**TASK SET:**
**A.** From the CountVectorizer post, return the passage word for word, starting at "Reputation: 469" and ending at "the original dictionary).".
**B.** Answer these from the CountVectorizer post:
(i) What index does "not" receive in the vocabulary after fit_transform is called on "This not is a test"?
(ii) What are the dimensions of the sparse matrix returned by transform on "This not is a test"?
(iii) The poster wants the equivalent of which function?

Reputation: 469
I'd like to create a CountVectorizer in scikit-learn based on a corpus of text and then add more text to the CountVectorizer later (adding to the original dictionary).
If I use transform()
, it does maintain the original vocabulary, but adds no new words. If I use fit_transform()
, it just regenerates the vocabulary from scratch. See below:
In [2]: count_vect = CountVectorizer()
In [3]: count_vect.fit_transform(["This is a test"])
Out[3]:
<1x3 sparse matrix of type '<type 'numpy.int64'>'
with 3 stored elements in Compressed Sparse Row format>
In [4]: count_vect.vocabulary_
Out[4]: {u'is': 0, u'test': 1, u'this': 2}
In [5]: count_vect.transform(["This not is a test"])
Out[5]:
<1x3 sparse matrix of type '<type 'numpy.int64'>'
with 3 stored elements in Compressed Sparse Row format>
In [6]: count_vect.vocabulary_
Out[6]: {u'is': 0, u'test': 1, u'this': 2}
In [7]: count_vect.fit_transform(["This not is a test"])
Out[7]:
<1x4 sparse matrix of type '<type 'numpy.int64'>'
with 4 stored elements in Compressed Sparse Row format>
In [8]: count_vect.vocabulary_
Out[8]: {u'is': 0, u'not': 1, u'test': 2, u'this': 3}
I'd like the equivalent of an update()
function. I'd like it to work something like this:
In [2]: count_vect = CountVectorizer()

**DATA LINES:**
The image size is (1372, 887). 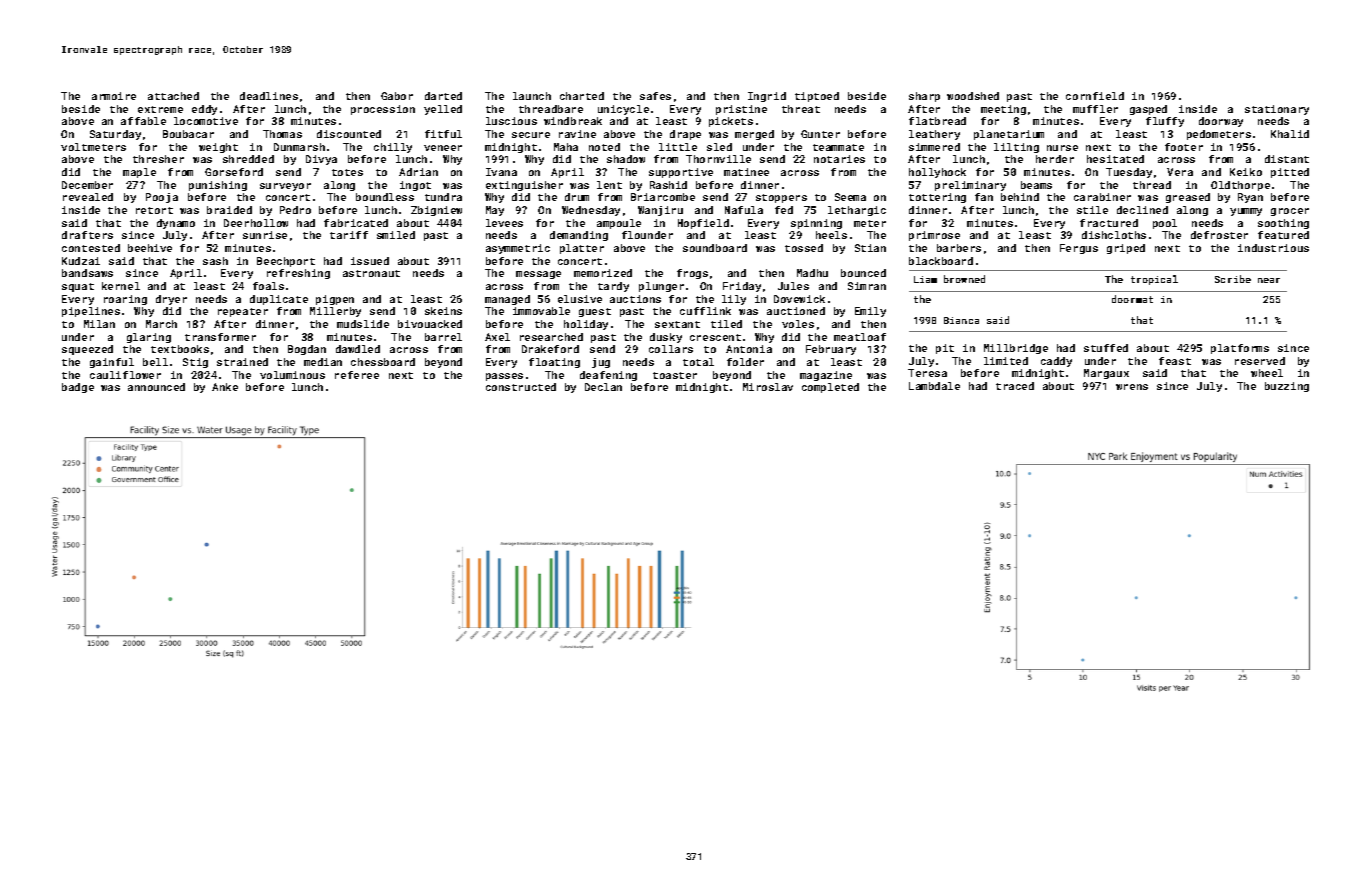 What do you see at coordinates (1219, 235) in the screenshot?
I see `defroster` at bounding box center [1219, 235].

**ANSWERS TO THE EXERCISE:**
**A.**
Reputation: 469
I'd like to create a CountVectorizer in scikit-learn based on a corpus of text and then add more text to the CountVectorizer later (adding to the original dictionary).

**B.**
(i) 1
(ii) 1x3
(iii) update()